- _Written task_
Rewrite the piece about the rally, starting with "I’m surprised and" and going on through "to show this.", and use "noncombatants" in place of "civilians" each time it occurs.

- _Selection_
↓↓↓
A couple days after the fact, and a couple more things have come to my attention about the rally on Saturday.

First, the march went from the Israeli Consulate to the American Consulate. As it got to the American Consulate, a number of people spat and stomped on, then lit on fire, the Israeli flag. From the Toronto Star comes this image:

flag.jpg

Note that the guy with his face covered is the same guy in my photos below, face uncovered. Seems quite cowardly to me to cover your face when burning the Israeli flag. No one arrested for this blatent display of hate, unlike the reports coming from San Francisco (via zombietime). The story from the Star is here.

Secondly, I noticed in yesterday’s paper, there were a couple of responses to the Star’s article that decried the paper’s use of a “sensational headline,” and inflamatory photo of some youth’s burning a flag. The letters can be found on the Star’s site here. But here is a sample:

I’m surprised and disappointed in your sensationalist headline regarding the pro-peace march on Saturday. The march had Muslims, Jews, Christians and many other faiths walking in unison, calling for peace and an end to occupation, destruction and the killing of civilians. Your headline focused on a few idiots burning a flag. The message across the board was: “Stop the killing.”

and

It is shocking to see kids dying, Red Cross volunteers being killed while altruistically helping injured civilians and UN peacekeepers being slaughtered. We are against violence, period. It breaks my heart to see civilians killed in both Lebanon and Israel, in Rwanda or Darfur, in New York or anywhere in the world. This is the message of most of the demonstrators and you chose to fail to show this.

(emphasis mine)
↑↑↑
- _Stored records_
↓↓↓
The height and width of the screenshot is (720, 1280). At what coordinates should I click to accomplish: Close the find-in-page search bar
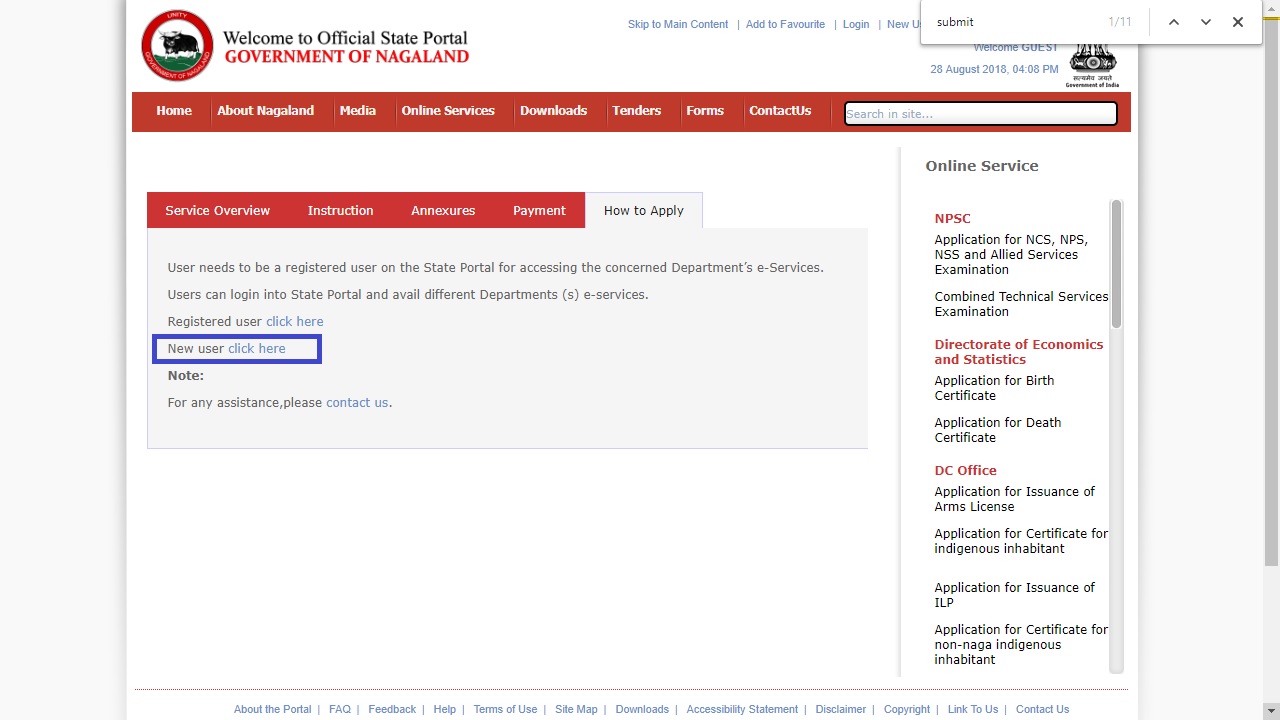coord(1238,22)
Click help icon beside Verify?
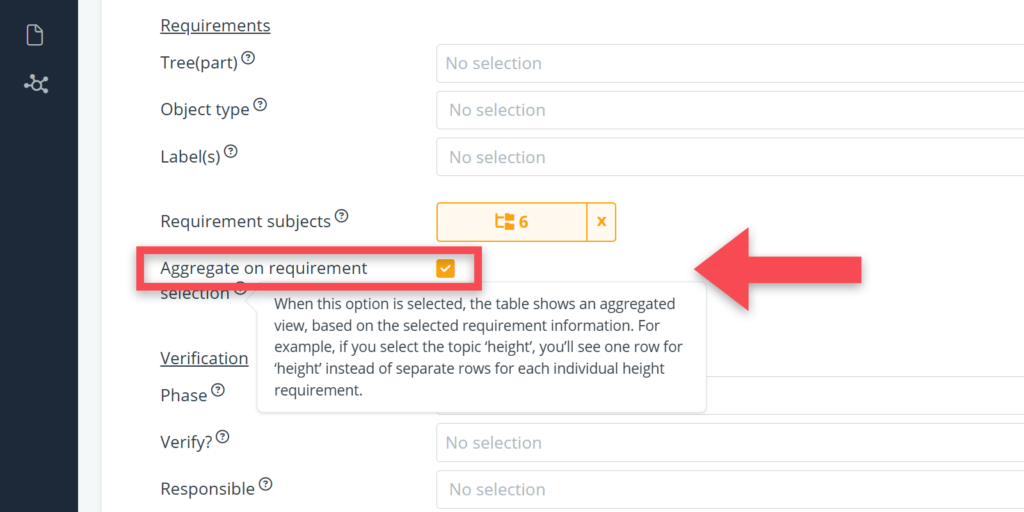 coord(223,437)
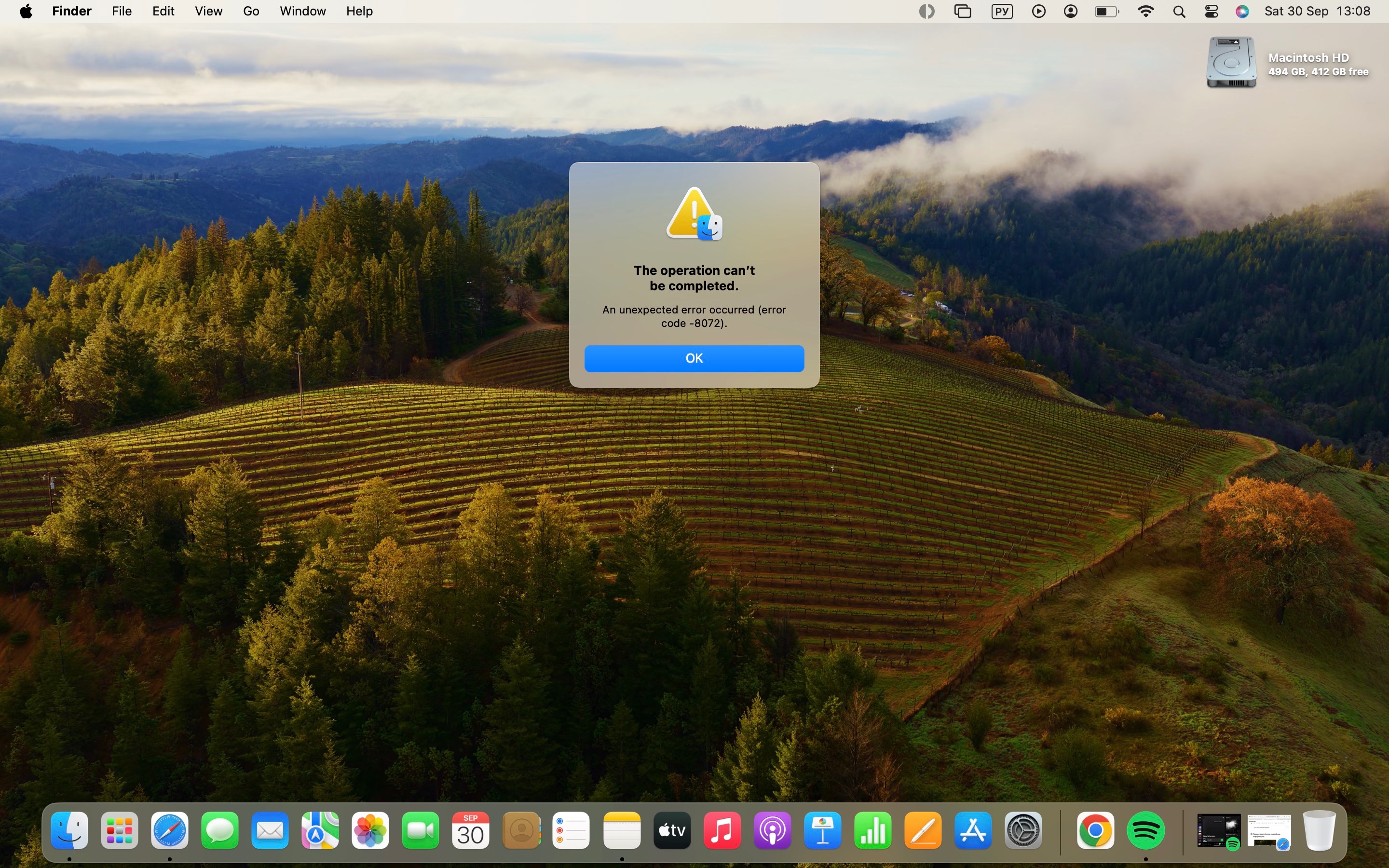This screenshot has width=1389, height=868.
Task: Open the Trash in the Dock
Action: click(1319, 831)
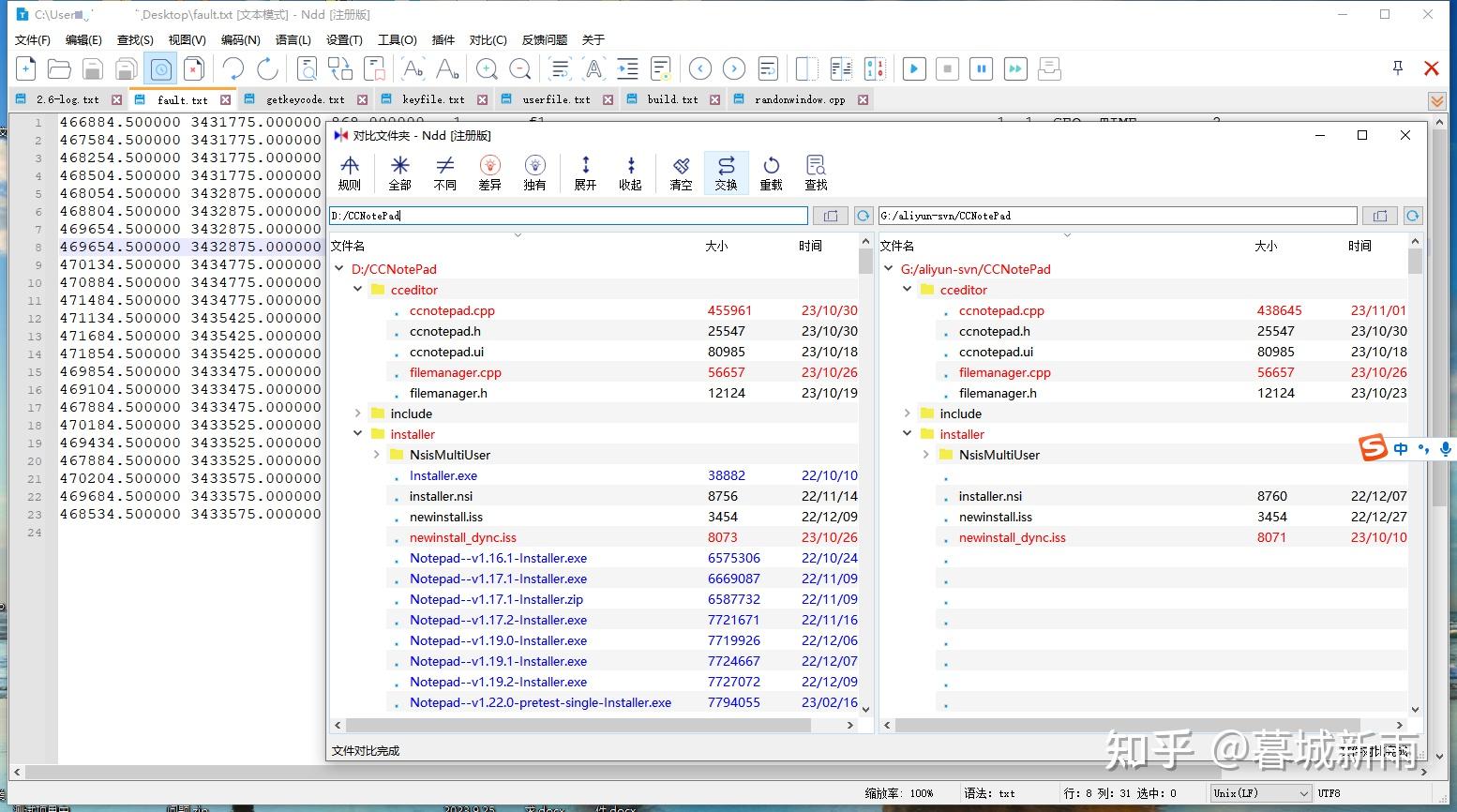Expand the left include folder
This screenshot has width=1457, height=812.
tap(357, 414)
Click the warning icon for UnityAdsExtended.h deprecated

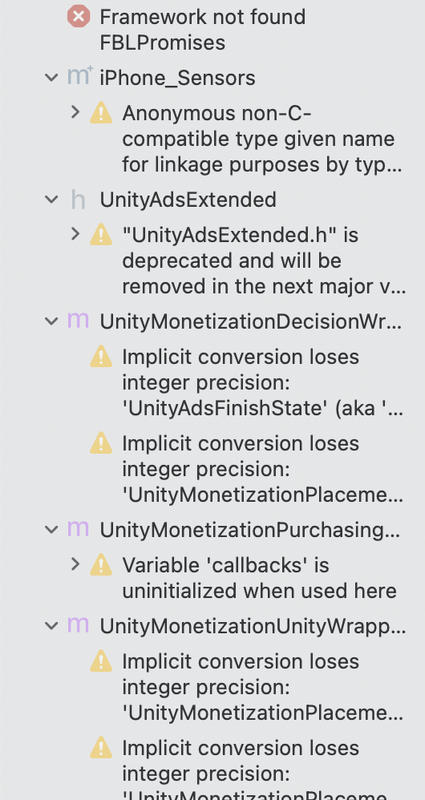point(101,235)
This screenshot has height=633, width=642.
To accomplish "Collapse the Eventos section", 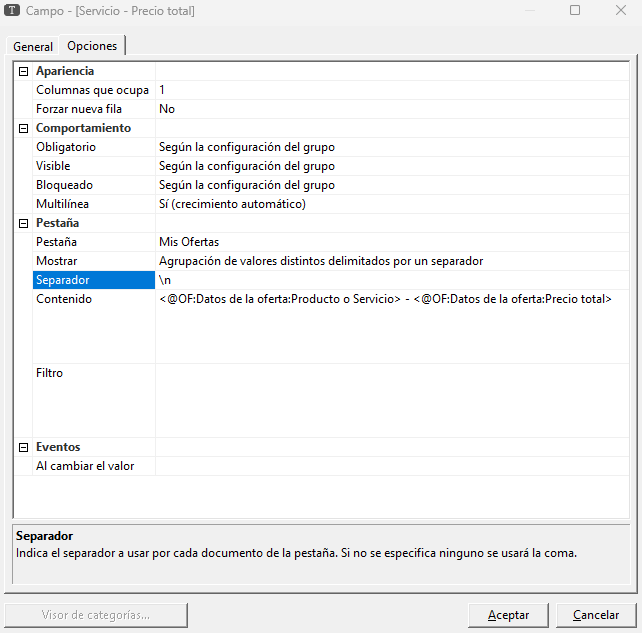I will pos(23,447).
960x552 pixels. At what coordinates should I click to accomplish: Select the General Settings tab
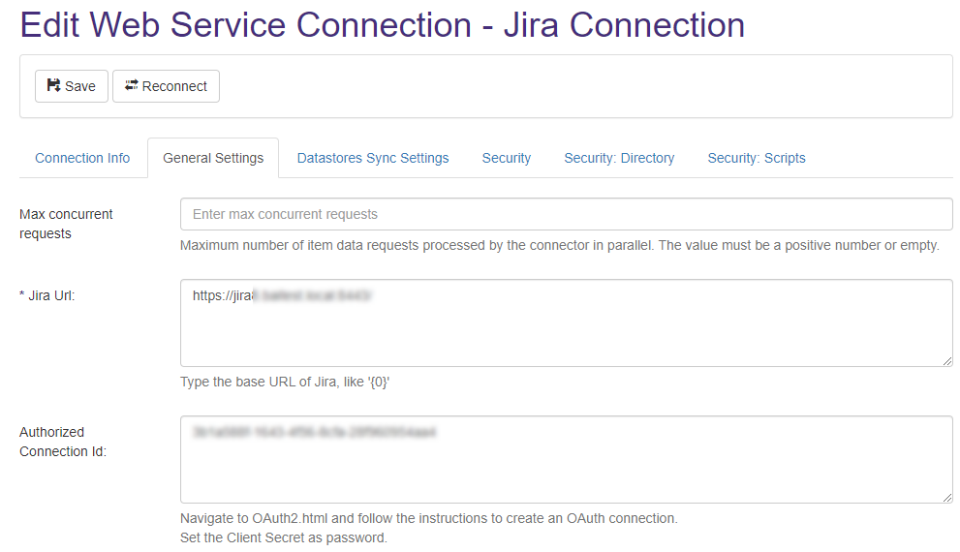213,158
↑↑↑
- _Completed task_
I’m surprised and disappointed in your sensationalist headline regarding the pro-peace march on Saturday. The march had Muslims, Jews, Christians and many other faiths walking in unison, calling for peace and an end to occupation, destruction and the killing of noncombatants. Your headline focused on a few idiots burning a flag. The message across the board was: “Stop the killing.”

and

It is shocking to see kids dying, Red Cross volunteers being killed while altruistically helping injured noncombatants and UN peacekeepers being slaughtered. We are against violence, period. It breaks my heart to see noncombatants killed in both Lebanon and Israel, in Rwanda or Darfur, in New York or anywhere in the world. This is the message of most of the demonstrators and you chose to fail to show this.